Deux décrets, et un secteur de l’IA qui pourrait s’en trouver impacté. Lundi 20 janvier, dans la foulée de son investiture, le nouveau président américain a annulé un décret de Joe Biden qui cherchait à imposer de bien maigres règles aux géants de l’intelligence artificielle (IA). Jeudi, un deuxième décret prévoit de revoir toutes les règles sur l’IA adoptées par son prédécesseur. Les deux textes marquent incontestablement une nouvelle approche qui laisse les mains (plus?) libres aux géants de l’IA. A notre détriment ?

Quand l’apôtre de la dérégulation met les pleins gaz sur l’IA… Cette semaine, Donald Trump a signé deux décrets qui visent à détricoter l’embryon de législation sur l’intelligence artificielle (IA) mis en place par son prédécesseur, Joe Biden. Alors que le premier a fait partie des dizaines de décrets signés dès son investiture, le 20 janvier, le second a été publié jeudi 23 janvier.

Et d’autres pourraient bientôt suivre, car l’objectif de Donald Trump est de supprimer toute obligation qui pèserait sur les entreprises d’IA, outre Atlantique. Si cette approche était annoncée et attendue, elle marque pour le moins un véritable changement dont les remous s’observent déjà en Europe.

Que disent ces deux décrets ?

Quelques heures après avoir regagné la Maison-Blanche, Donald Trump donnait un premier coup dans la maigre régulation des géants de l’IA aux États-Unis, en annulant parmi d’autres actes symboliques « l’AI Act » de Joe Biden. Adopté en 2023, le décret de l’ancien président démocrate visait à réduire les risques liés à l’IA, en attendant que le Congrès ne s’entende sur une loi – un événement qui n’a finalement pas eu lieu, et qui n’est pas près de se produire.

Car le texte, qui imposait de bien maigres garde-fous, est tout simplement supprimé.

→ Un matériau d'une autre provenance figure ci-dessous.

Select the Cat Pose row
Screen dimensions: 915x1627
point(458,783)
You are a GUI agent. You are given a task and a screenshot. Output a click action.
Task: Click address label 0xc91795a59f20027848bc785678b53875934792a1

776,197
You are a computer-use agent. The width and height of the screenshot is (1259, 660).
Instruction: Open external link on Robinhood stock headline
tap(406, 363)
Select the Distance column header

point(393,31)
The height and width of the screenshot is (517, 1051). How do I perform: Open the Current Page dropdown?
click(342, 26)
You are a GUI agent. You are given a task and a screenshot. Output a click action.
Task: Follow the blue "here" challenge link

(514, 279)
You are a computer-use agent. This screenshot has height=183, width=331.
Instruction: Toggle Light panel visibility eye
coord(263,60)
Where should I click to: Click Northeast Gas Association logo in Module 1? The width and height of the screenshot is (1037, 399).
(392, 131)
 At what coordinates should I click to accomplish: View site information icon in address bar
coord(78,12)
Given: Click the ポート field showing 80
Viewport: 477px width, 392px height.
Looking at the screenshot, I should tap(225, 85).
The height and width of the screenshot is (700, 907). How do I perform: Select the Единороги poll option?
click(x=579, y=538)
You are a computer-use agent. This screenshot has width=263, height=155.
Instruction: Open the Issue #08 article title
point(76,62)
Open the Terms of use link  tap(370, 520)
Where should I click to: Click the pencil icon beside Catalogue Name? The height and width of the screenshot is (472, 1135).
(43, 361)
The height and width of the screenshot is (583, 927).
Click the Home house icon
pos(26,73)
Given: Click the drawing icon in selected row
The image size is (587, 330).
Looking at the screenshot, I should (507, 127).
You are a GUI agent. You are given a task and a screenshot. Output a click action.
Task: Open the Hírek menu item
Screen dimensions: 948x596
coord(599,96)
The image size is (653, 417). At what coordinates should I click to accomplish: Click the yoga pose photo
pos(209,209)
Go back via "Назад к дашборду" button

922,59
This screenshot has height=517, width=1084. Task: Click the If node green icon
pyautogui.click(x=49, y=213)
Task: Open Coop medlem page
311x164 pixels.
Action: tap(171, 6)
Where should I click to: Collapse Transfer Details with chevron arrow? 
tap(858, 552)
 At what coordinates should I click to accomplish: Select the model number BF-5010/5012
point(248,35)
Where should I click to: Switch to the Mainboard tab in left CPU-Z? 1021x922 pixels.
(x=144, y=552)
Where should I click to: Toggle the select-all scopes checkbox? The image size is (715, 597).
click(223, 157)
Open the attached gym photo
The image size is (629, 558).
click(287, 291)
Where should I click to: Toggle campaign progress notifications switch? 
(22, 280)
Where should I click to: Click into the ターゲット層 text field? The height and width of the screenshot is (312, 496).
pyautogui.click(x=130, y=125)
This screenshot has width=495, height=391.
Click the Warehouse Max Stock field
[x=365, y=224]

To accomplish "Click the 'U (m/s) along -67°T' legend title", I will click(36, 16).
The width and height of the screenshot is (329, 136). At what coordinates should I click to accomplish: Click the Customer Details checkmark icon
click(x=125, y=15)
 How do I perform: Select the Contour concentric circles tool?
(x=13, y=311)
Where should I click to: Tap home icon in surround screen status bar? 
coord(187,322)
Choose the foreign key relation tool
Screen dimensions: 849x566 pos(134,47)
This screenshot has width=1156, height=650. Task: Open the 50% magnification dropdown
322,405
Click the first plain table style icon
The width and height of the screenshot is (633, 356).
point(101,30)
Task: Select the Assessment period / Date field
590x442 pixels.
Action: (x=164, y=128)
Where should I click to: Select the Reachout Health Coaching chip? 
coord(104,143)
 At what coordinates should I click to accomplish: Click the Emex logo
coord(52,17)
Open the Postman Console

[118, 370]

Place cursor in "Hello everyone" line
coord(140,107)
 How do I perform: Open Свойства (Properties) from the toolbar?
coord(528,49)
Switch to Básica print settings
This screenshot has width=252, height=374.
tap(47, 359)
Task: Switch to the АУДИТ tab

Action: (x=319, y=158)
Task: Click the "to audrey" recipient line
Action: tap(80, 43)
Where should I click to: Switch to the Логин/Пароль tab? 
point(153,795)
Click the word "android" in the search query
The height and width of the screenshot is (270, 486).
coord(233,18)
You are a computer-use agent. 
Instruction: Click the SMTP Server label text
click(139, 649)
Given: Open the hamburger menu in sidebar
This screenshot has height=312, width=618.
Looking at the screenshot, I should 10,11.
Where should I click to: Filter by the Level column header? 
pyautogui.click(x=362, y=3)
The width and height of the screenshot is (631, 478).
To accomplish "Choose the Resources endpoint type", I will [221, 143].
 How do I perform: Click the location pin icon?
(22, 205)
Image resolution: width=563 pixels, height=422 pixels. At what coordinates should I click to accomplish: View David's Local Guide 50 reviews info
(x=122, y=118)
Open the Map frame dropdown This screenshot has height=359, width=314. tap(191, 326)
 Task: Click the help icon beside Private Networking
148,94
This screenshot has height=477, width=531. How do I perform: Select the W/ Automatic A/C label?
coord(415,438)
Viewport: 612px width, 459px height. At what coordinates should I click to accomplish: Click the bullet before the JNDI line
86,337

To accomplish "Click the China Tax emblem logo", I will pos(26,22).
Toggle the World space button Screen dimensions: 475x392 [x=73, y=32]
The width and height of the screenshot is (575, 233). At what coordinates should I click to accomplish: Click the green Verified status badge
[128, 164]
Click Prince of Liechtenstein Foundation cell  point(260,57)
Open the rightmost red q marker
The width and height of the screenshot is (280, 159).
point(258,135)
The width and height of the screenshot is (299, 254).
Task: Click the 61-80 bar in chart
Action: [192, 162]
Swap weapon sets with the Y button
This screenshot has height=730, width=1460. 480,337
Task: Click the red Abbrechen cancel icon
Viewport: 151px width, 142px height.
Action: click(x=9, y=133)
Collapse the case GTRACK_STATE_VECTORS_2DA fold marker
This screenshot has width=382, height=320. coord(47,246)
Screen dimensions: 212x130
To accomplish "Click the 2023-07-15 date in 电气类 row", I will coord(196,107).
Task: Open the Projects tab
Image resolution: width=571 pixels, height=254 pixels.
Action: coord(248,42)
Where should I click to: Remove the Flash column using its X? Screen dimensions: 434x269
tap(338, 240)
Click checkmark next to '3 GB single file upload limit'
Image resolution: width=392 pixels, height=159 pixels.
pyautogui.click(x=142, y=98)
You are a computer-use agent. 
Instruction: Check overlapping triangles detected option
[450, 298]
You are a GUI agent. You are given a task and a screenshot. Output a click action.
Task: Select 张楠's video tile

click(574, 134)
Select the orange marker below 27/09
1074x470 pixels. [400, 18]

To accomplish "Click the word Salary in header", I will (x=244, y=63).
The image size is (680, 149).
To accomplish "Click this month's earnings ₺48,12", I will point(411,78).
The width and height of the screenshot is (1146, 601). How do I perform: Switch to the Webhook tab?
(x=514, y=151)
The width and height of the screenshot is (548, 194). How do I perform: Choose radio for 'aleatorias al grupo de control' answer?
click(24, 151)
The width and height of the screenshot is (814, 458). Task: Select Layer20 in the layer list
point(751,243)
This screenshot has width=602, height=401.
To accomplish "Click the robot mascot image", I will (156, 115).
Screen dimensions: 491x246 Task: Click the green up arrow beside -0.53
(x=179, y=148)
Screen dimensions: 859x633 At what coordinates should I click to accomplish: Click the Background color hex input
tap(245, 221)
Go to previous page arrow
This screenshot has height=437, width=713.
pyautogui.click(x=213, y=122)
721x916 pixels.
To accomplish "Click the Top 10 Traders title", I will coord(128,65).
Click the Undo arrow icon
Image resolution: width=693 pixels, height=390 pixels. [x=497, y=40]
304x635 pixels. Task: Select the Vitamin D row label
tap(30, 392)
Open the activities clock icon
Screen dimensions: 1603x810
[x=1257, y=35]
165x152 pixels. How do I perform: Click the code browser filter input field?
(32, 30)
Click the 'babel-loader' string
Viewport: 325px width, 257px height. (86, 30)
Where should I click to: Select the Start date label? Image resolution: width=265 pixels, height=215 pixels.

La nouvelle a dû réjouir les patrons de la tech, qui demandaient un allégement de la règlementation sur l’IA dans le pays, à l’image du lobby des éditeurs de logiciels américains en novembre dernier.

Et si les dirigeants du secteur, en majorité présents à la cérémonie d’investiture, espéraient que le président leur laisse les mains totalement libres, ils ne pensaient peut-être pas que leur souhait allait être si vite exaucé. Car trois jours plus tard, rebelote.

Un autre décret, publié jeudi, vise cette fois à révoquer toutes les politiques gouvernementales antérieures de Joe Biden qui constitueraient « des obstacles à l’innovation américaine en matière d’intelligence artificielle ». Sans toutefois préciser quelles politiques en question sont concernées.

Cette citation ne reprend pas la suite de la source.